There is more to it than the large size of the gardens. The Da Ping Zhang plateau, laying just above our village, is a rare feature, it's not typical to have such flat lands on the top of the mountains in Yunnan. About half of all the ancient tea trees in Jingmai grow on that plateau. This makes for a unique landscape. While walking through the gardens, you will encounter a wide variety of insects and plants, some of them not even properly identified by the scientists.
We don't really know how life was in the past, but we can see now that there are five different ethnic groups living on the mountain: Dai, Bulang, Han, Hani and Wa. Each of them has their own language, values and traditions. Nowadays, all of them make tea.
Jingmai is the perfect intersection between environment and culture and shows how agriculture has linked mankind and nature. The mountain is now candidate to become a UNESCO World Heritage site.
We started making tea in Jingmai in 2011. Yubai started out on her own with just a wok and a few bamboo mats. She had to learn the intricacies of Pu-erh tea processing. It seems simple at a first glance but requires years of practice and active learning to master.

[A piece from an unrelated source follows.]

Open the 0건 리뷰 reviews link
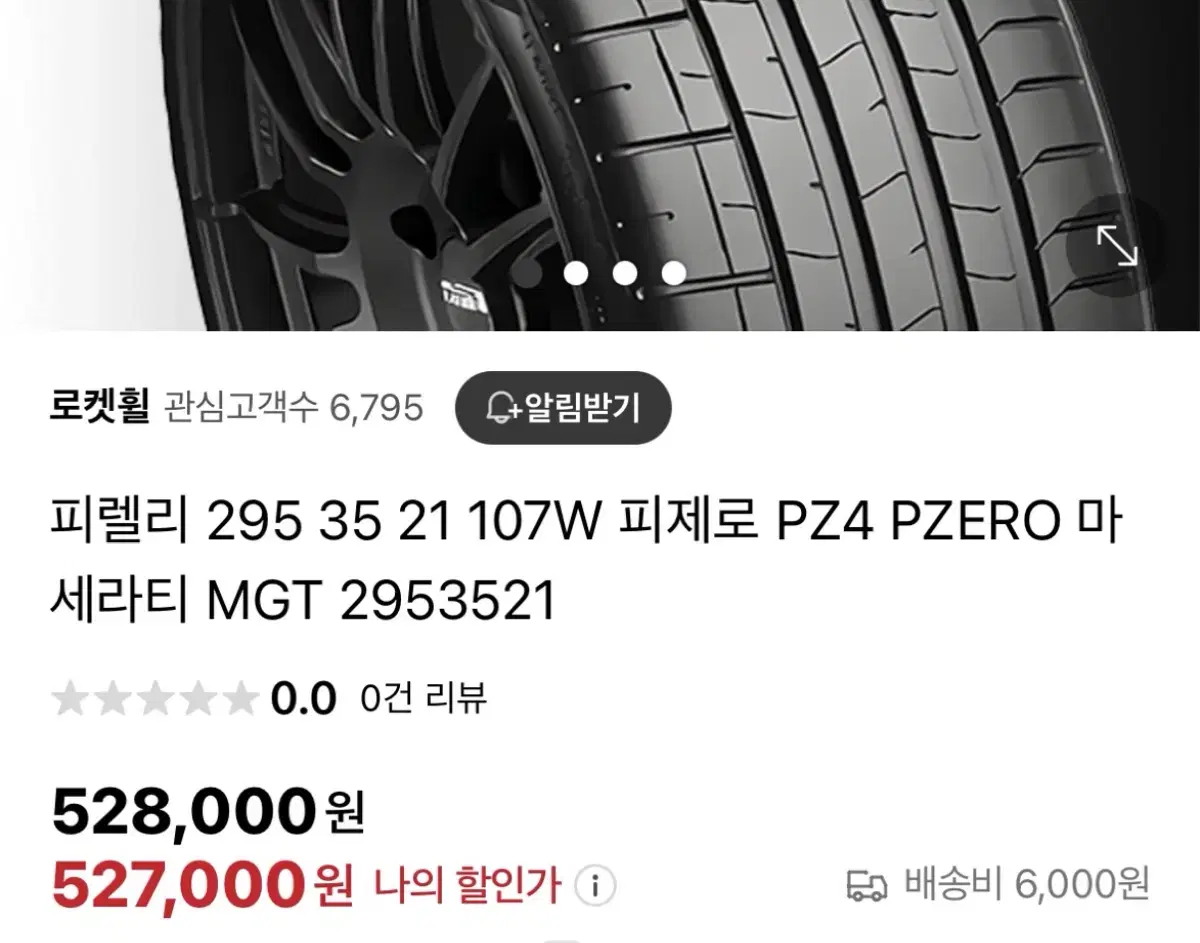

We've been improving the quality of our production every year through a careful selection process of the best gardens. The ancient tea gardens of Jingmai mountain are vast, it is our task to explore them and understand the 'taste of the mountain'.

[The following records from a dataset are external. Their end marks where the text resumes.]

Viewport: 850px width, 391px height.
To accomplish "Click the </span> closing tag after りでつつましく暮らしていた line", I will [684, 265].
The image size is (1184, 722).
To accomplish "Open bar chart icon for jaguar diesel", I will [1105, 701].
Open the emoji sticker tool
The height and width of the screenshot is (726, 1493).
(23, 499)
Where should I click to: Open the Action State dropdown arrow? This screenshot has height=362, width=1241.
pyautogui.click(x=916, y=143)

Each year, we refine the blend of ancient garden leaves used to make the Jingmai Gulan. This is our flagship cake, designed to be a worthy ambassador of Jingmai mountain. We aim at a high quality well-rounded tea.
While most of the Chinese buyers refer to that large area by a single name, the local Dai, who cultivate the plateau, separate the area into many gardens. We want to bring you as much accuracy as possible in the description of the terroir.
In 2020, we used only leaves grown on the Da Ping Zhang plateau. The Jingmai Gulan is a blend of gushu leaves from Aiban, Guang Jing, He Huan, Guang He and Nuo Gu Wan gardens.
Just like every year, we get excited as the season approaches. We made our first batches in mid-February, but we had to wait for a whole month before the sprouts really kicked in. The busy time was from March 20th to April 20th, despite having a few rains in February, the season was late this year.
We faced the coronavirus crisis in mid-February in Yunnan, fortunately, by the time the first buds sprouted in Jingmai, the restrictions had been lifted. During peak season, we rely on daily workers for tea picking. There weren't many this year. Lots of them are Burmese, and despite being relatively free within Yunnan, the borders with Myanmar was closed, they couldn't join us for the harvest.
Just like in 2019, the tea sprouts grew very slowly and would mature at the 1 bud/2-3 leaves stage. In plantations where fertilizers are used, you can easily harvest 1 bud/4 leaves of large leaves. Our gardens are not fertilized and do not receive pesticides, hence the scarce harvest. A low yield means higher quality, and this rule is confirmed again this year.
The dry weather and slow growth this year gives a somewhat unappealing look to the leaves. Yet, these leaves pack a punch, you will get your money's worth of Cha Qi, Huigan and other buzz with Spring 2020 teas. All of the teas we tried tasted better than their 2018 or even 2019 version. This year will be remembered by the Pu-erh tea enthusiasts as a particularly good vintage.